**Your task**. Retype the data below without any changes, starting at the line that contains "on User Constants" and ending at the line that contains "Action: click(92, 105)". Include both of those lines.
---+---
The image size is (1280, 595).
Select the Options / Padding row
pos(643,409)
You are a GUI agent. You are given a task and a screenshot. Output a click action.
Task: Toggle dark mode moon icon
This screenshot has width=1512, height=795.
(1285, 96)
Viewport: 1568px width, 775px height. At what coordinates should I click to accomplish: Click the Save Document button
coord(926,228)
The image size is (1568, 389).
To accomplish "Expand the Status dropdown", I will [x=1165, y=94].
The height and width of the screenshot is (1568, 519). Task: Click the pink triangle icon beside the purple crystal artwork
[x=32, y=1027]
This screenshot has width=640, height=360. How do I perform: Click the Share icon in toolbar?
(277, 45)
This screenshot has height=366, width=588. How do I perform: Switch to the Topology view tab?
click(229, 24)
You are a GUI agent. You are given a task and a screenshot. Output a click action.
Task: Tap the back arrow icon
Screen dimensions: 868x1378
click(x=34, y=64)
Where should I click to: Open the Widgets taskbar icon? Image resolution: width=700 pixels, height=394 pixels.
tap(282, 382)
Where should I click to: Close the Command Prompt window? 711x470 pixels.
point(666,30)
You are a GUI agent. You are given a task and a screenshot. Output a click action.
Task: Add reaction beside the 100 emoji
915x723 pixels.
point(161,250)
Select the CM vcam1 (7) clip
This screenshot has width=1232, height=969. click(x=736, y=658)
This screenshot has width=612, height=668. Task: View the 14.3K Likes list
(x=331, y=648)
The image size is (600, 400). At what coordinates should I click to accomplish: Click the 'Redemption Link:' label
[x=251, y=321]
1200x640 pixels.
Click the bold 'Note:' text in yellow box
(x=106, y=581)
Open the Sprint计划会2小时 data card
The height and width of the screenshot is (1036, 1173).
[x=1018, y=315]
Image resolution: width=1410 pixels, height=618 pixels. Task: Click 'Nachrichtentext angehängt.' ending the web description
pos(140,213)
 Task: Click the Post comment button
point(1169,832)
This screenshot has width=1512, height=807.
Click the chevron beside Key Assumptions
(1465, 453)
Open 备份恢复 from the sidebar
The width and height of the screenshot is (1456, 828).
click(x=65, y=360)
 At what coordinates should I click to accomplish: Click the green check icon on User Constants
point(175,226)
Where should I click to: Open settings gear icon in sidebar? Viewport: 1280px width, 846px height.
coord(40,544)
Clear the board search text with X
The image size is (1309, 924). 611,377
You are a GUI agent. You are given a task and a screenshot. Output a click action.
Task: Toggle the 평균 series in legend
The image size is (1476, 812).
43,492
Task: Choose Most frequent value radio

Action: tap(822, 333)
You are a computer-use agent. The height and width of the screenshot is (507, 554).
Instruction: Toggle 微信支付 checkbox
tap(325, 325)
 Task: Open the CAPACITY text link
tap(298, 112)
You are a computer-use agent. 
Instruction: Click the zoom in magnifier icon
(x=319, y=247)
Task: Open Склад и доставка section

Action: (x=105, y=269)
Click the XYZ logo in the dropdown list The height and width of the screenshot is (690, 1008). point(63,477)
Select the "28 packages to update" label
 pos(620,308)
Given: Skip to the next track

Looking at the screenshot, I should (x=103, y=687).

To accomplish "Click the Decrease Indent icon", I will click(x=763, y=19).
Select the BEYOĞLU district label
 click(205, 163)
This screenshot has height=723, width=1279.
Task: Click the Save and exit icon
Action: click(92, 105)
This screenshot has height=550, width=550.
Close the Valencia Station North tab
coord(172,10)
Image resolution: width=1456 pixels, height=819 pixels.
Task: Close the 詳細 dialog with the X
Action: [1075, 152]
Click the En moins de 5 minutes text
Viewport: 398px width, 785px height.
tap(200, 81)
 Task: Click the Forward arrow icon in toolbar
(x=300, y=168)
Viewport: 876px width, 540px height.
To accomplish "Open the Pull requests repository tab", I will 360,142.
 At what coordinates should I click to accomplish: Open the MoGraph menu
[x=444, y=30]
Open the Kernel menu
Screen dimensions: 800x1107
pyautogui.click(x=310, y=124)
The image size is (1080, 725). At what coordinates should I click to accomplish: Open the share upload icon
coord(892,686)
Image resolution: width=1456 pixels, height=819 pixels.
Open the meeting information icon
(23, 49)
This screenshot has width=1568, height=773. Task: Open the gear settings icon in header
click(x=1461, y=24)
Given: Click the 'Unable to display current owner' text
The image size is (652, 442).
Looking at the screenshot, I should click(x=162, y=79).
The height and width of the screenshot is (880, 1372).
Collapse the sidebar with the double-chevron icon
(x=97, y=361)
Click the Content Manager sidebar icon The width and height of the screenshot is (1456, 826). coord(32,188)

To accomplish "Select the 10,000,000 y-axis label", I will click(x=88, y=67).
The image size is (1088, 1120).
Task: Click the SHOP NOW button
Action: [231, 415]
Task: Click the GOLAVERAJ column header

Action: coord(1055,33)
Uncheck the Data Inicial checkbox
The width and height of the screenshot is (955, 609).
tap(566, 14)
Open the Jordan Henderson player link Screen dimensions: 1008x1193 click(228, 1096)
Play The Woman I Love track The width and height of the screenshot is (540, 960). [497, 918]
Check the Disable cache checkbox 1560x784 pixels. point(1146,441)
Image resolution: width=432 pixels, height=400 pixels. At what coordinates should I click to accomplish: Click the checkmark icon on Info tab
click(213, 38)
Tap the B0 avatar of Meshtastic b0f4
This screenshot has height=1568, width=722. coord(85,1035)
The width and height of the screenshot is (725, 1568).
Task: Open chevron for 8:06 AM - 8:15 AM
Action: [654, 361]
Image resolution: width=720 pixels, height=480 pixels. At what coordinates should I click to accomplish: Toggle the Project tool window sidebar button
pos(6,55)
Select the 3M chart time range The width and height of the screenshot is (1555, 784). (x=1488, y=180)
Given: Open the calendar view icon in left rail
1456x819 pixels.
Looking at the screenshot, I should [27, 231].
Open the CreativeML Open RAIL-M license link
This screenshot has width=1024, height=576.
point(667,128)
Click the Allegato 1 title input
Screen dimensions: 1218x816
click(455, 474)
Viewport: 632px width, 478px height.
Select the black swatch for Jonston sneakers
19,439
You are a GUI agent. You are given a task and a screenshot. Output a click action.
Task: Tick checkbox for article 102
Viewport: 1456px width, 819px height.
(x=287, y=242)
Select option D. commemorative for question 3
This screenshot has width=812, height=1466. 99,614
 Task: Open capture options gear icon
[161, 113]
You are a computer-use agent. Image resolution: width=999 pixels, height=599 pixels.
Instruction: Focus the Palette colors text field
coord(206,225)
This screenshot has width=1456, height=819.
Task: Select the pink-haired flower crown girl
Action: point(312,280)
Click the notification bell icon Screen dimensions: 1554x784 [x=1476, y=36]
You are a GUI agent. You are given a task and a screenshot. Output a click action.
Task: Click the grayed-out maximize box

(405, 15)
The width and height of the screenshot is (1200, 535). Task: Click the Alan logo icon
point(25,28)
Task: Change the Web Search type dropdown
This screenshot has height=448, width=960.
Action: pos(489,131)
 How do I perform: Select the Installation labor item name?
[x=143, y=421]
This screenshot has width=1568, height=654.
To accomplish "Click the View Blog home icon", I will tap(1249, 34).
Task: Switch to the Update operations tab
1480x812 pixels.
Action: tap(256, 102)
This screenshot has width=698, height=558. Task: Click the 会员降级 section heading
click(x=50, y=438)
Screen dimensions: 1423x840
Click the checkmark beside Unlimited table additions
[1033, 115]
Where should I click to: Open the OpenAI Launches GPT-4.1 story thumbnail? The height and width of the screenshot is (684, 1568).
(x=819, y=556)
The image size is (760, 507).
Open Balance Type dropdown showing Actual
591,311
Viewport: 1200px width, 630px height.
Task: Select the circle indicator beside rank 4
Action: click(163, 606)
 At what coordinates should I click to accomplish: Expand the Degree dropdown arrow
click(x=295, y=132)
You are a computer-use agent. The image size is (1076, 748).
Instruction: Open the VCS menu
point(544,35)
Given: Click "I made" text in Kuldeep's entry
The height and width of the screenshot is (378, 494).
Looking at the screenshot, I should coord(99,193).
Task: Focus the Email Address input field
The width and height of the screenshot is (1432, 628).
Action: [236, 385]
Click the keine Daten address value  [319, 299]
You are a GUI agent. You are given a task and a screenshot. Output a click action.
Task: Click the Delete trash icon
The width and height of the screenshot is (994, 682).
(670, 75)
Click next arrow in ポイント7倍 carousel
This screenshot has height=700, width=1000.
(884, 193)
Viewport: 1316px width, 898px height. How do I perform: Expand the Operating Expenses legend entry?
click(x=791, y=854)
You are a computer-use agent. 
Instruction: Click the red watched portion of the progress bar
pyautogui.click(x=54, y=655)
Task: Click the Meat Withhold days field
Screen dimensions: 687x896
---+---
**Written solution**.
 At what coordinates should I click to accomplish: Click the green check icon on User Constants
point(175,226)
Where should I click to: Open settings gear icon in sidebar? Viewport: 1280px width, 846px height.
coord(40,544)
Clear the board search text with X
The image size is (1309, 924). 611,377
You are a GUI agent. You are given a task and a screenshot. Output a click action.
Task: Toggle the 평균 series in legend
The image size is (1476, 812).
43,492
Task: Choose Most frequent value radio

Action: tap(822, 333)
You are a computer-use agent. The height and width of the screenshot is (507, 554).
Instruction: Toggle 微信支付 checkbox
tap(325, 325)
 Task: Open the CAPACITY text link
tap(298, 112)
You are a computer-use agent. 
Instruction: Click the zoom in magnifier icon
(x=319, y=247)
Task: Open Склад и доставка section

Action: (x=105, y=269)
Click the XYZ logo in the dropdown list The height and width of the screenshot is (690, 1008). point(63,477)
Select the "28 packages to update" label
 pos(620,308)
Given: Skip to the next track

Looking at the screenshot, I should (x=103, y=687).

To accomplish "Click the Decrease Indent icon", I will click(x=763, y=19).
Select the BEYOĞLU district label
 click(205, 163)
This screenshot has height=723, width=1279.
Task: Click the Save and exit icon
Action: click(92, 105)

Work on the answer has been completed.